Washington may be more secretive nowadays than at any time in recent decades. Federal policymakers have become accustomed to rationing what they release while citizens are assured that official secrecy makes them more secure. But American democracy cannot survive perpetual bipartisan coverups from the political ruling class.

Since 9/11, U.S. foreign policy has practically been governed by a Non-Disclosure Agreement. Did you know that U.S. troops are currently engaged in combat in 14 foreign nations fighting purported terrorists? That jolting fact is practically a state secret, though it did slip out in a recent New York Times editorial. After four U.S. soldiers were killed in Niger last October, Sen. Lindsey Graham (R-S.C.) and Sen. Charles Schumer (D-N.Y.) admitted they did not know that a thousand U.S. troops were deployed to that African nation. Graham, a member of the Senate Armed Services Committee, admitted, “We don’t know exactly where we’re at in the world militarily and what we’re doing.” Congress has utterly defaulted on its role as a check-and-balance on the Pentagon, thereby enabling a surge in deadly covert interventions abroad.

An informed electorate doesn’t exist in the United States because the government that is supposedly guided by the voice of the people has developed a fetish for secrecy.
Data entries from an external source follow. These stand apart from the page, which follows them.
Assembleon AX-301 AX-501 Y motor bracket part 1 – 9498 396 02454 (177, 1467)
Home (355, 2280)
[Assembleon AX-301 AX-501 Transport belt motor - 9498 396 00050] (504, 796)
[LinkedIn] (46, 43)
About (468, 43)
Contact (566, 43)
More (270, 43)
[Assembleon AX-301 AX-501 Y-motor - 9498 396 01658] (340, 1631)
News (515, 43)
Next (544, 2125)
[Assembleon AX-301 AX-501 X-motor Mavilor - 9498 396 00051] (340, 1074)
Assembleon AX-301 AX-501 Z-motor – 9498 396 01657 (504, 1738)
I’m going to return to the question with which I opened this post. Most people would instinctively say that everybody should get a vote even if they’re ignorant about the topic up for vote. This response is the result of living life in a country where democracy is touted as the greatest governmental system of all time. However, few people tolerate such a philosophy in their private dealings. Would you let somebody who is entirely ignorant about automobiles vote on what is wrong with your vehicle? Would you let somebody who is compute illiterate vote on how to fix your computer? Would you let somebody who knows nothing about medicine vote on what drugs you should take? If you answered yes to any of these questions, you’re a damned fool. If any of these resulted in your problem being fixed, it would be by sheer luck. The most likely outcome would be that a lot of money would be spent for nothing. The result of the last situation could even be your death.

As the article notes, even the people elected to the government often have no idea what is going on. Graham and Schumer may not have been aware that there were thousands of troops deployed in Africa but they certainly got to vote on military matters. This really should strike everybody as a problem. Why are people who are ignorant about matters voting on them? Why should a senator who doesn’t even know how to use e-mail have a say on topics such as national computer security laws? Why should a senator who doesn’t know what a barrel shroud is have a say in what firearm features should be prohibited?

When nobody has any clue about what is happening, it’s not realistic to expect people to make good decisions.